Effect of Canagliflozin on Ultrafiltration and Fibrosis in Peritoneal Dialysis: a a Proof-of-concept Randomized Phase II Crossover Clinical Trial
This is a phase II, proof-of-concept, placebo-controlled, double-blind, cross-over randomized clinical trial, assessing the effect of canagliflozin on peritoneal membrane function in patients on PD. The primary aim of this trial is to determine the short-term effects of canagliflozin, an SGLT-2 inhibitor, on glucose absorption by the peritoneal membrane and on ultrafiltration, as assessed by a standardized peritoneal equilibrium test. The secondary aims are to determine the effect of canagliflozin on solute clearance and on effluent biomarkers of inflammation, angiogenesis, and fibrosis at 26 weeks.
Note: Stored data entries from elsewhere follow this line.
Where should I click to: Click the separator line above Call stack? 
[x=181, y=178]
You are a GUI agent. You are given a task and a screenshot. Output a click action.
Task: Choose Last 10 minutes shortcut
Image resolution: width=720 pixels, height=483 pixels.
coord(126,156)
We hypothesize that canagliflozin will prevent glucose absorption by the peritoneal membrane, as compared with placebo, and will attenuate the development of inflammation, angiogenesis, and fibrosis of the peritoneal membrane, as assessed by relevant biomarkers in the dialysate.
• Adult patients with kidney failure on PD (both incident and prevalent) who are on a stable prescription of dextrose-based solutions for at least 3 months.
• Only high or high-average transporters, as classified by PET, will be included.